--- START OF Extract provided ---

The incident wasn’t particularly unusual - given the limited tarmac space at the airport (even after recent upgrades, by CCECC) - but it was highly symbolic. A sign of China’s growing presence in the South Pacific, and the challenges that Australia and New Zealand now face to maintain their influence in the region.
Australia’s primary security objective is to prevent any unaligned powers from gaining military access to any Pacific Islands, which could - theoretically - be used as an advance base to either attack Australia, or limit Australia’s ability to maneuver. For this, Australia works in tandem with its close partner New Zealand to maintain regional hegemony, with Canberra maintaining a greater focus on the Melanesian states, and Wellington through Polynesia. Although with considerable overlap.

--- END OF Extract provided ---

Problems and tasks –
• a. Summarize the passage on South Pacific influence in two sentences.
• b. Translate this sentence from the passage on South Pacific influence into Spanish: "For this, Australia works in tandem with its close partner New Zealand to maintain regional hegemony, with Canberra maintaining a greater focus on the Melanesian states, and Wellington through Polynesia."
• c. Repeat the part of the passage on South Pacific influence between "Australia’s primary security" and "with considerable overlap.", inclusive.
The items that come after the passage on South Pacific influence have no connection to it.

--- START OF Entries supplied ---

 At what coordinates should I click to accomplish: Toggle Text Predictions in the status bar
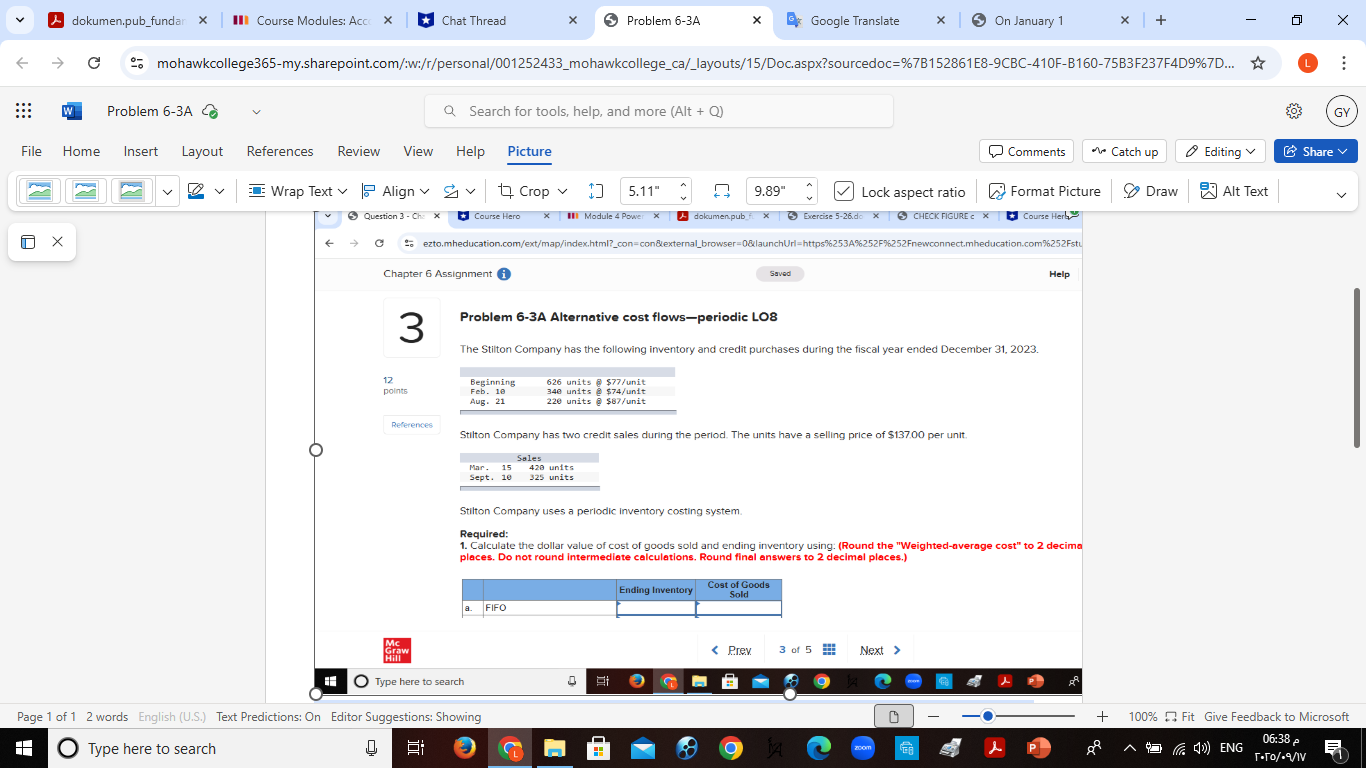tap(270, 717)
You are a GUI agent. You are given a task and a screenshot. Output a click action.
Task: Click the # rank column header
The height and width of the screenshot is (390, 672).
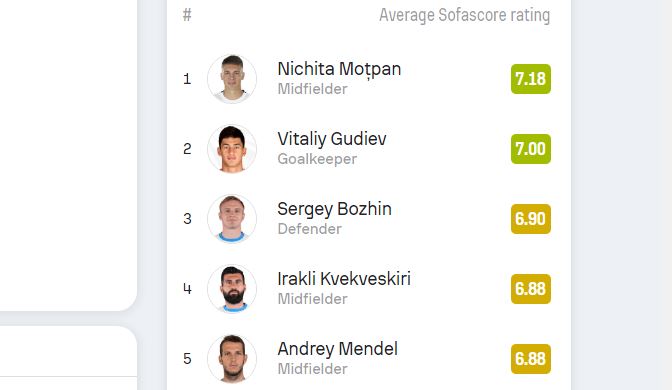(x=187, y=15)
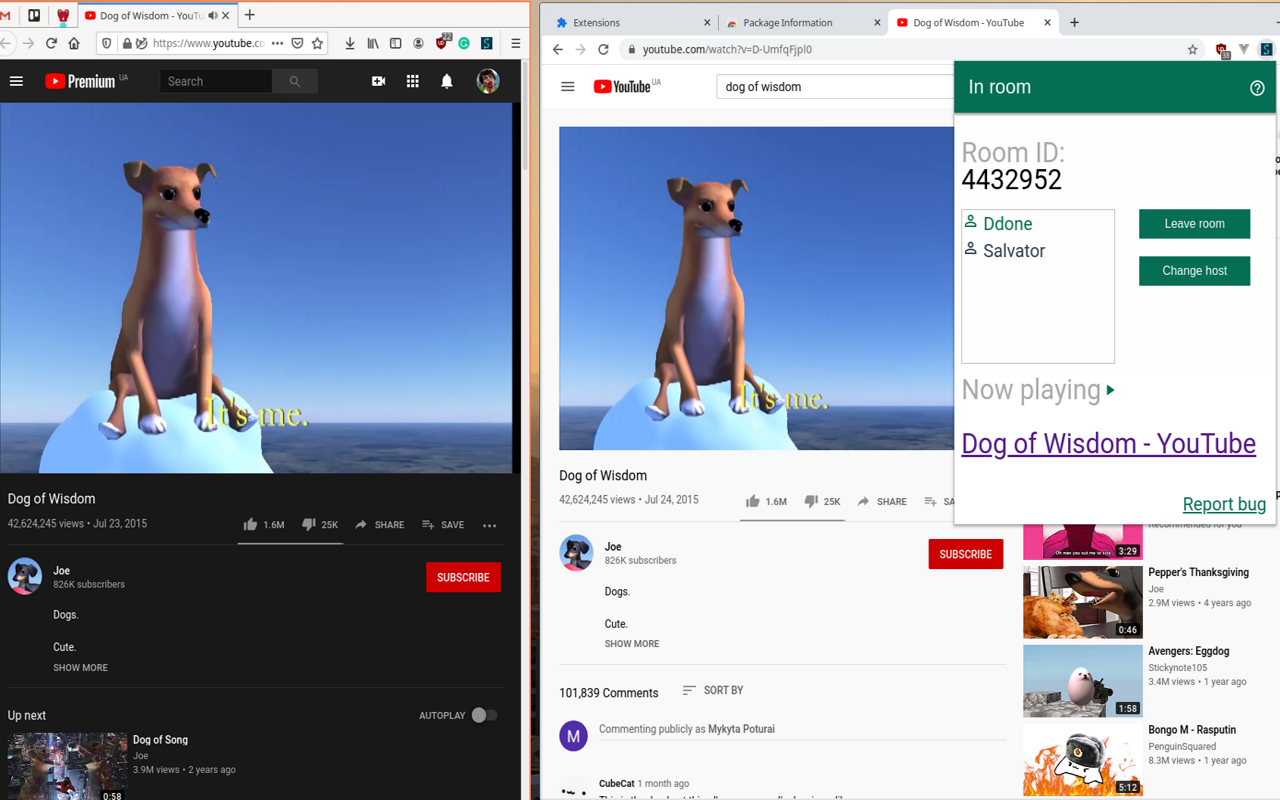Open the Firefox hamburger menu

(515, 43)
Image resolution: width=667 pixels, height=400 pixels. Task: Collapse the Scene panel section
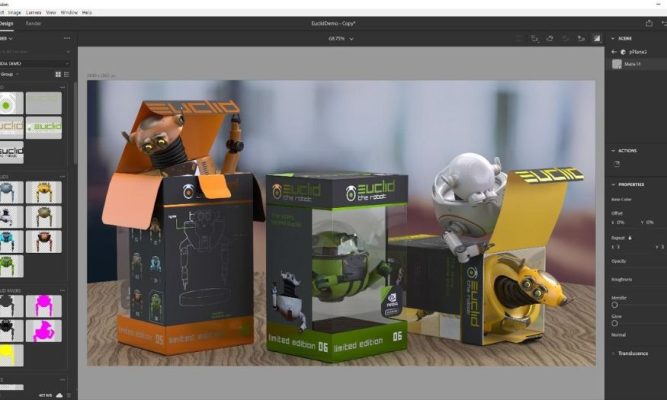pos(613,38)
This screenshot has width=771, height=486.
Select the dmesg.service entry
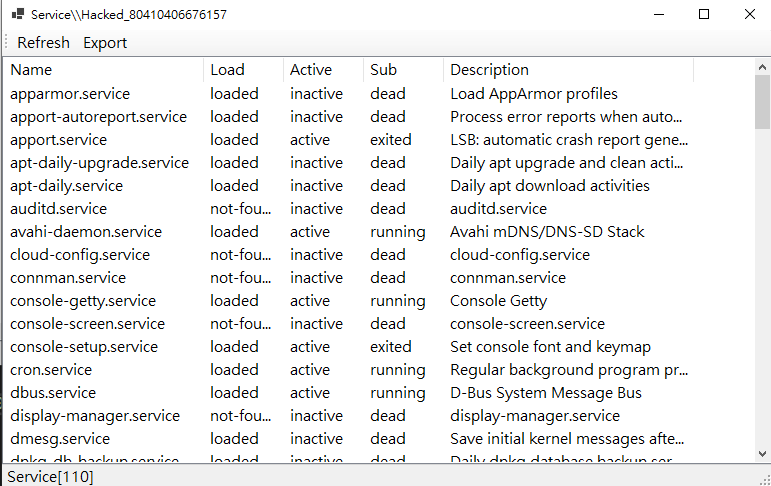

--- END OF Entries supplied ---

Solved tasks –
• a. An airport tarmac incident, though not especially unusual, symbolized China's growing presence in the South Pacific and the challenges Australia and New Zealand face in keeping their influence there. Australia's main security aim is to stop unaligned powers from gaining military access to any Pacific Islands, and it works with New Zealand to maintain regional hegemony, with Canberra focusing more on the Melanesian states and Wellington on Polynesia.

• b. Para ello, Australia trabaja en conjunto con su estrecho socio Nueva Zelanda para mantener la hegemonía regional, con Canberra manteniendo un mayor enfoque en los estados melanesios, y Wellington a través de la Polinesia.

• c.
Australia’s primary security objective is to prevent any unaligned powers from gaining military access to any Pacific Islands, which could - theoretically - be used as an advance base to either attack Australia, or limit Australia’s ability to maneuver. For this, Australia works in tandem with its close partner New Zealand to maintain regional hegemony, with Canberra maintaining a greater focus on the Melanesian states, and Wellington through Polynesia. Although with considerable overlap.